*Required action*
Give back exactly the lines from the one that holds "The height and" through the final line of the data; omit the pictures and add nothing.

[Working data Boundary: Start]

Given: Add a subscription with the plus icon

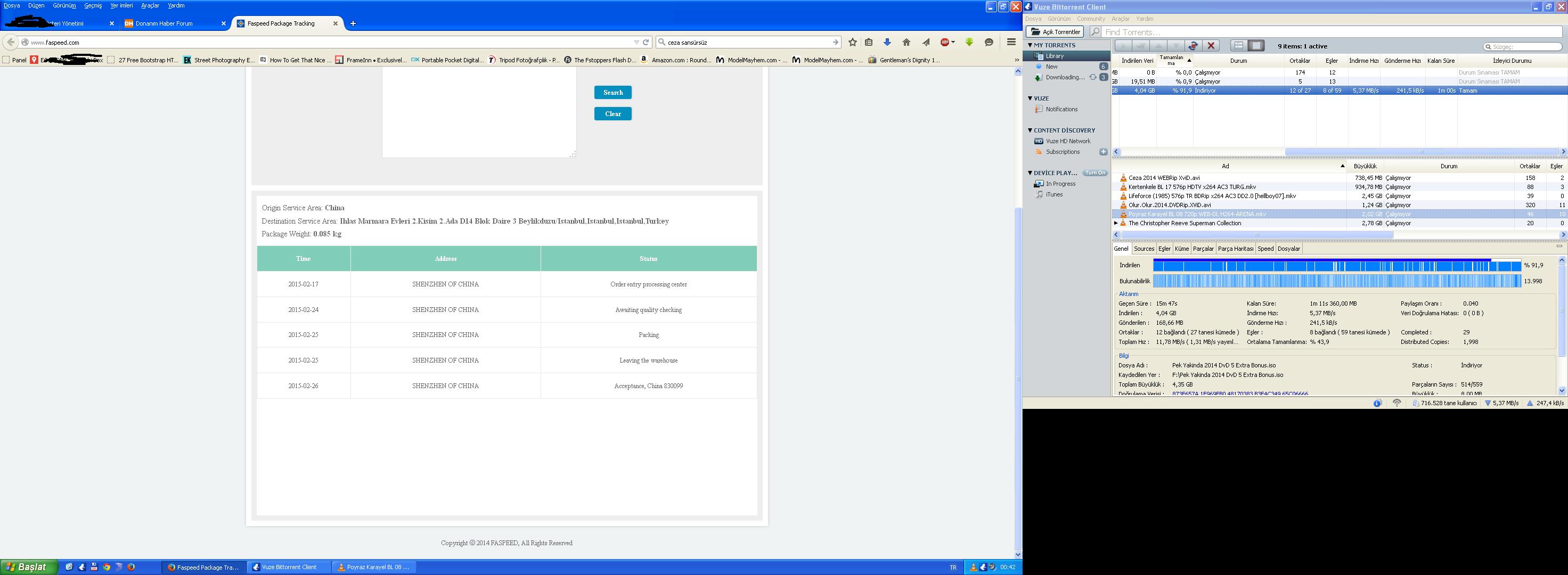Looking at the screenshot, I should (x=1103, y=152).
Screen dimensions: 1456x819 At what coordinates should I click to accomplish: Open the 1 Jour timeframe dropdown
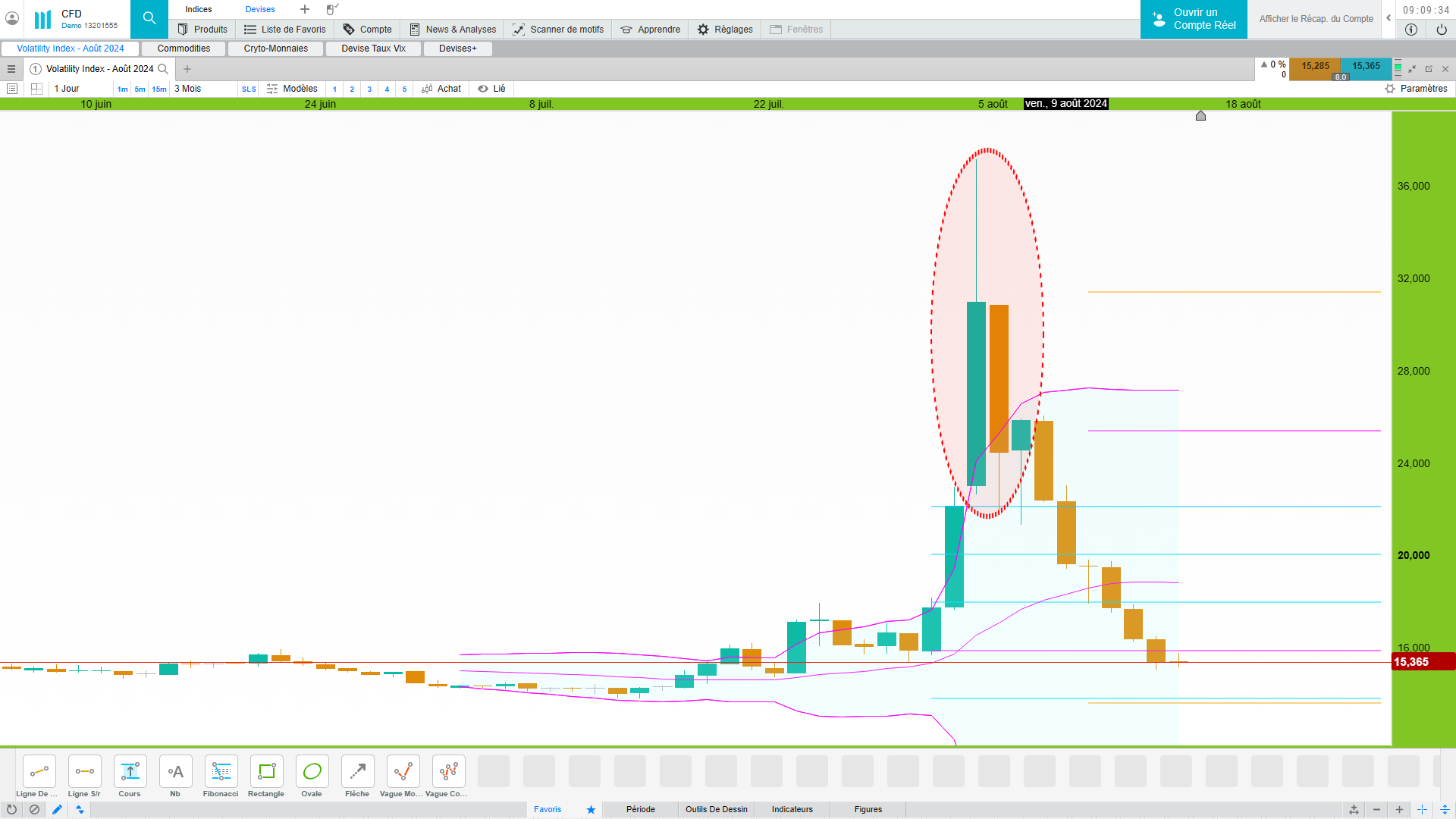[x=67, y=89]
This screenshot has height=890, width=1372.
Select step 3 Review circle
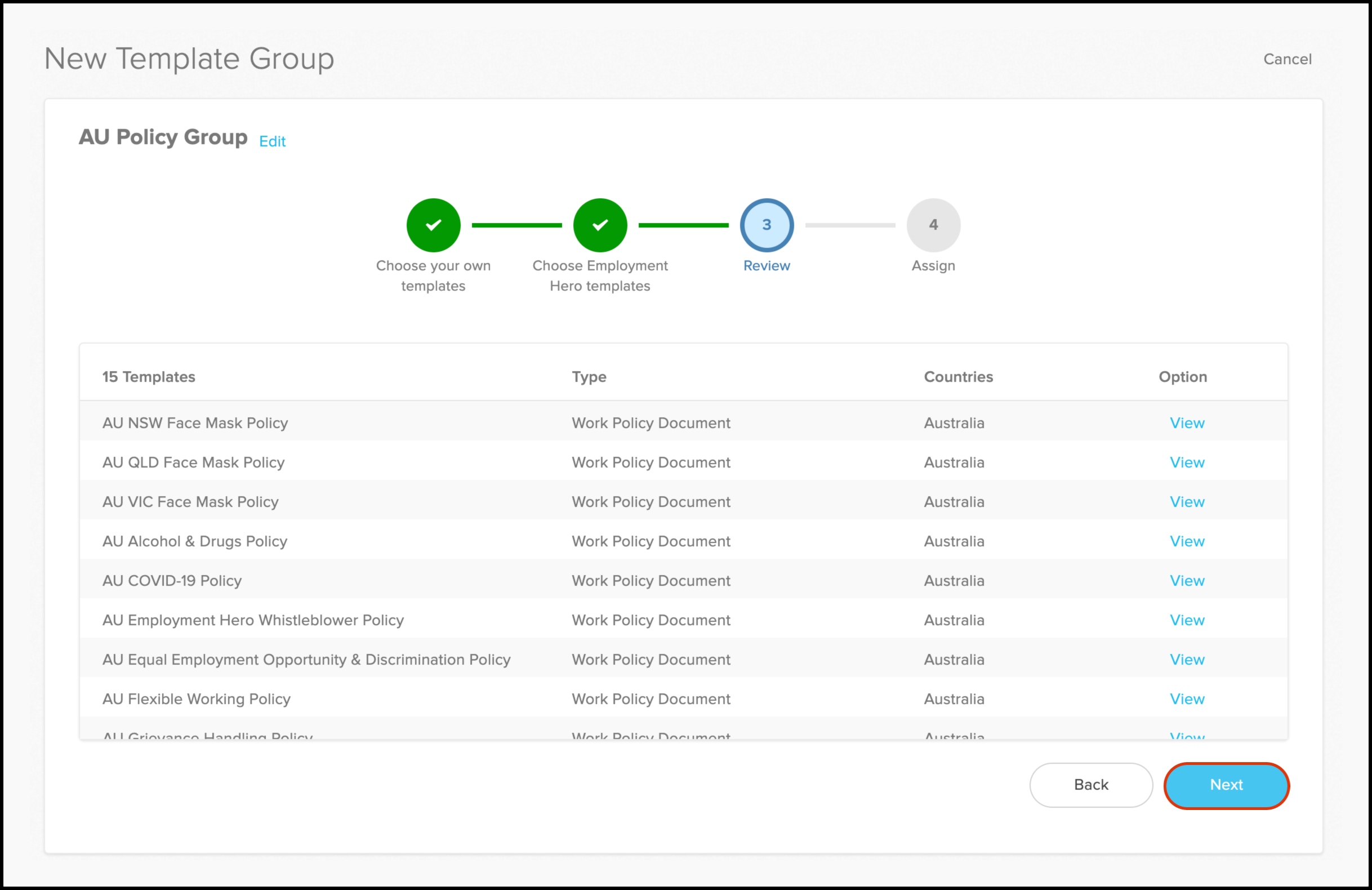[766, 225]
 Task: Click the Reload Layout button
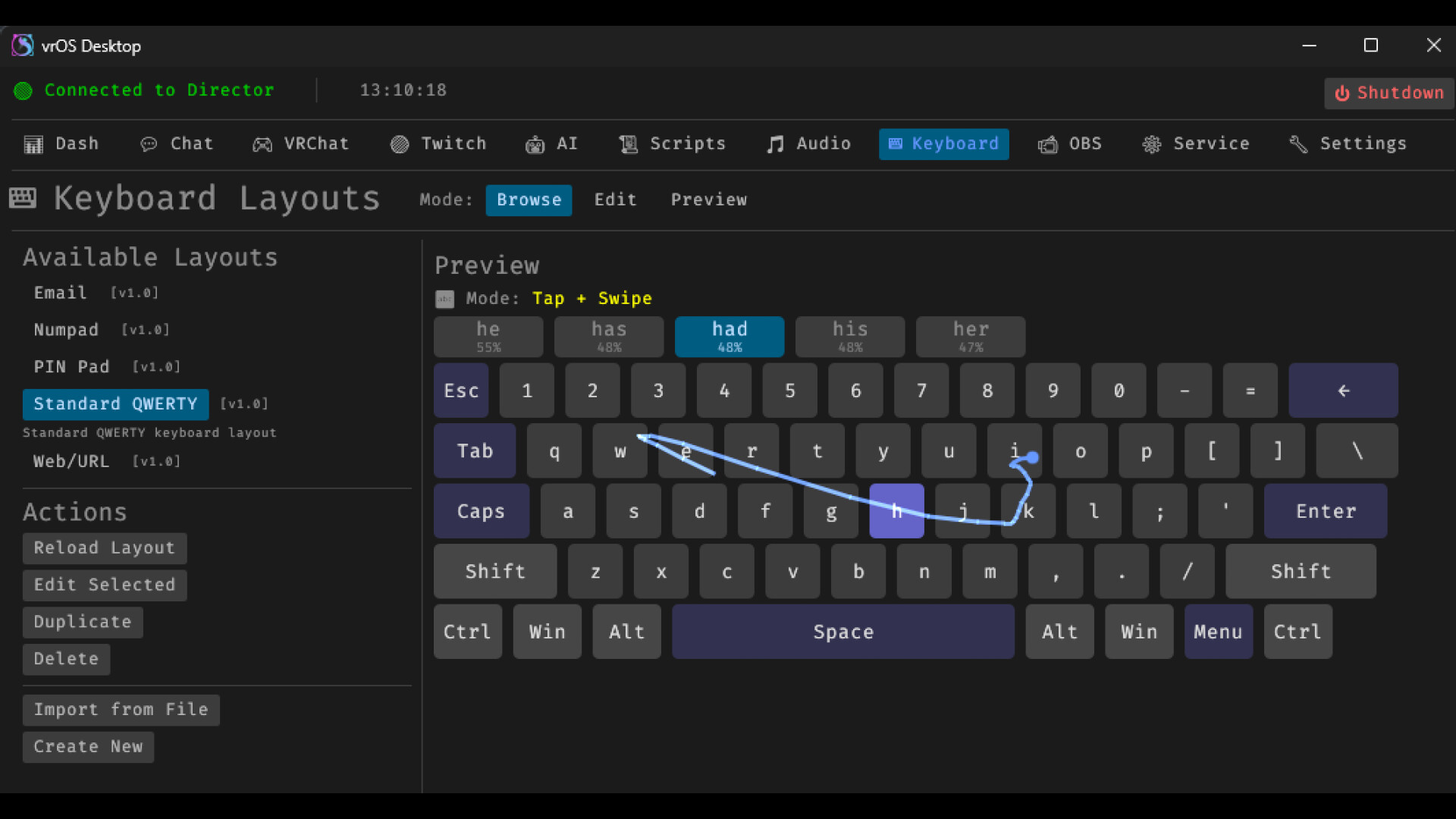pyautogui.click(x=105, y=548)
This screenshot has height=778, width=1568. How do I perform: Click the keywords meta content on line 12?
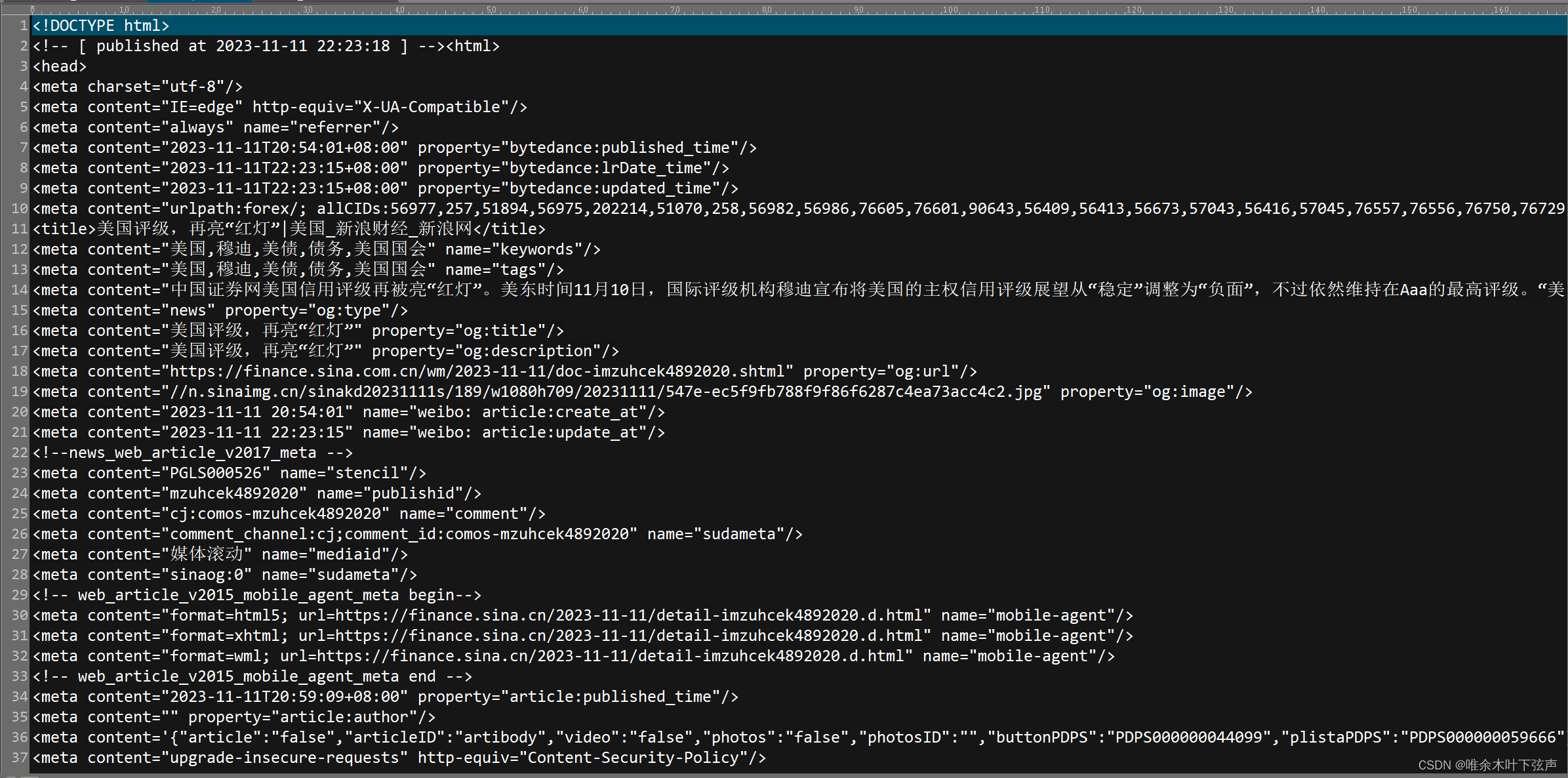click(x=298, y=249)

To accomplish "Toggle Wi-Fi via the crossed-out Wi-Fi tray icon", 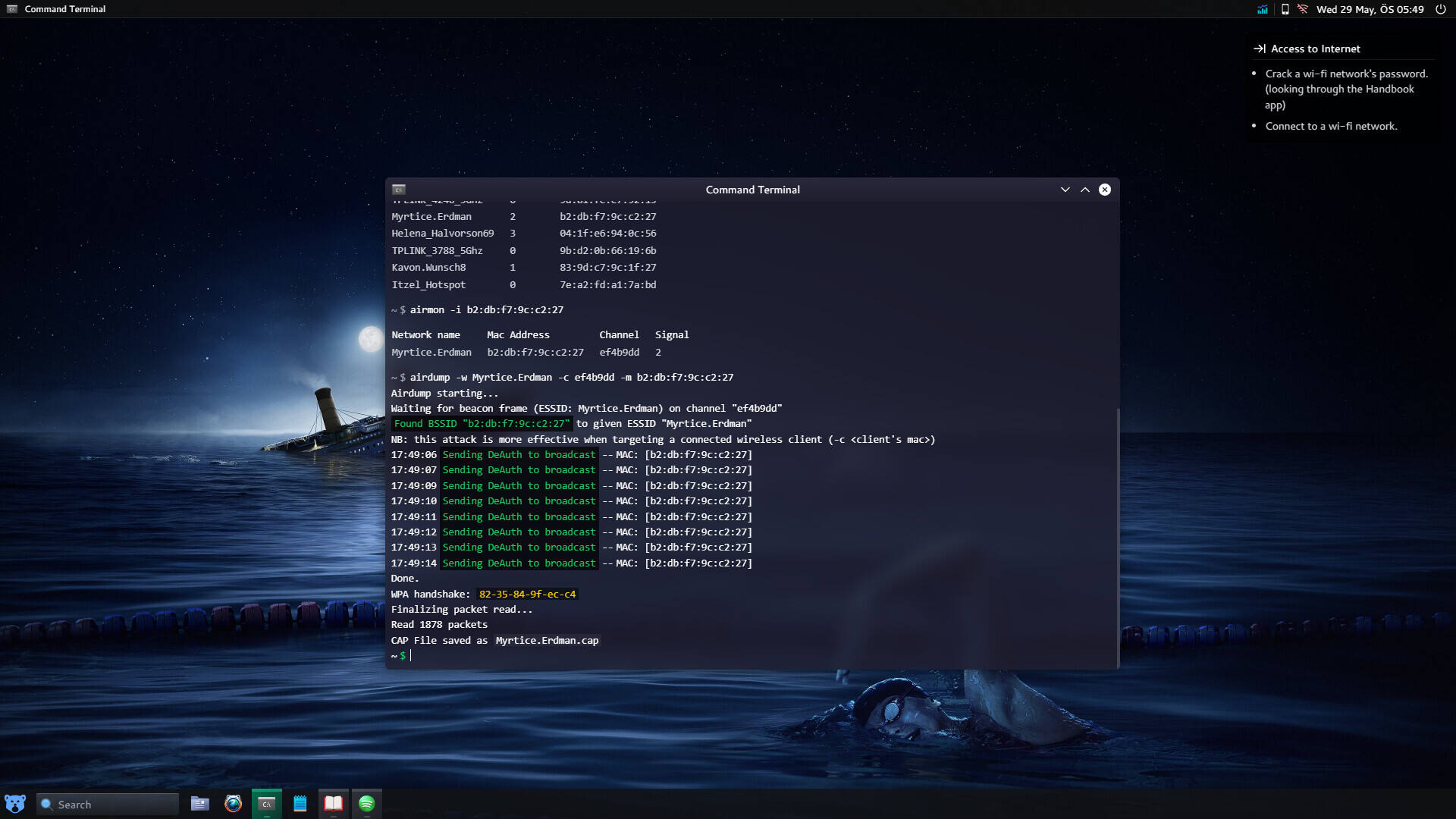I will (1304, 9).
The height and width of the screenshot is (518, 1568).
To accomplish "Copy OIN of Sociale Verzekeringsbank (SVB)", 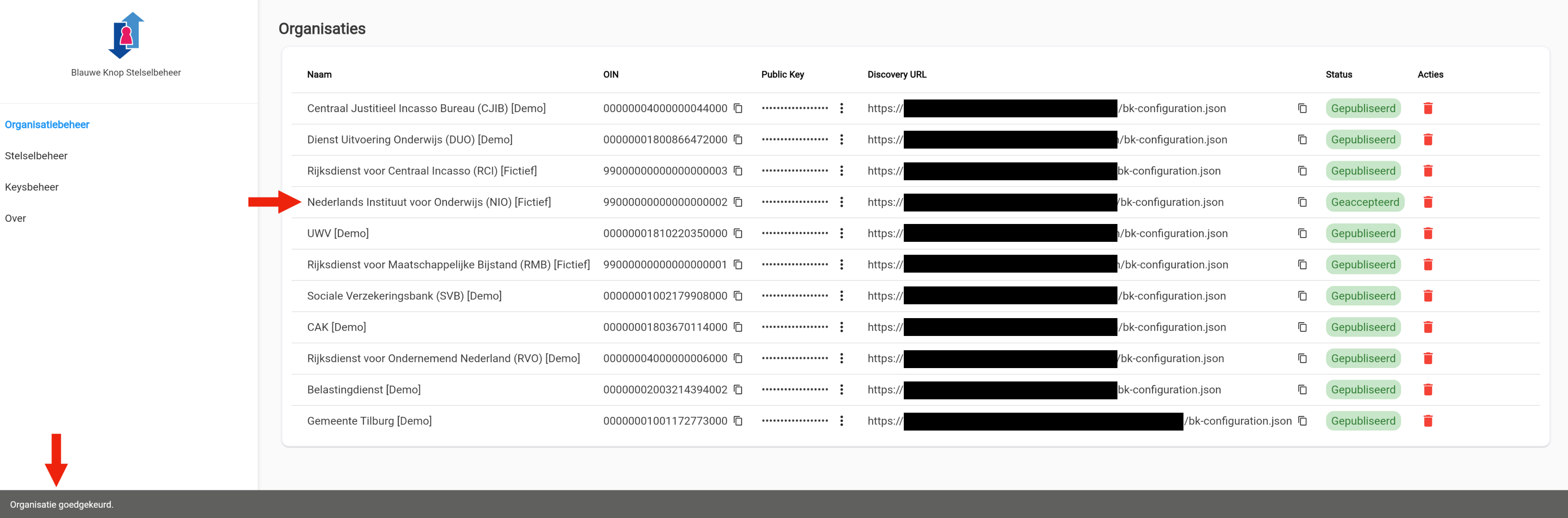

[Working data Boundary: End]

*Response*
The height and width of the screenshot is (518, 1568).
To accomplish "Copy OIN of Sociale Verzekeringsbank (SVB)", 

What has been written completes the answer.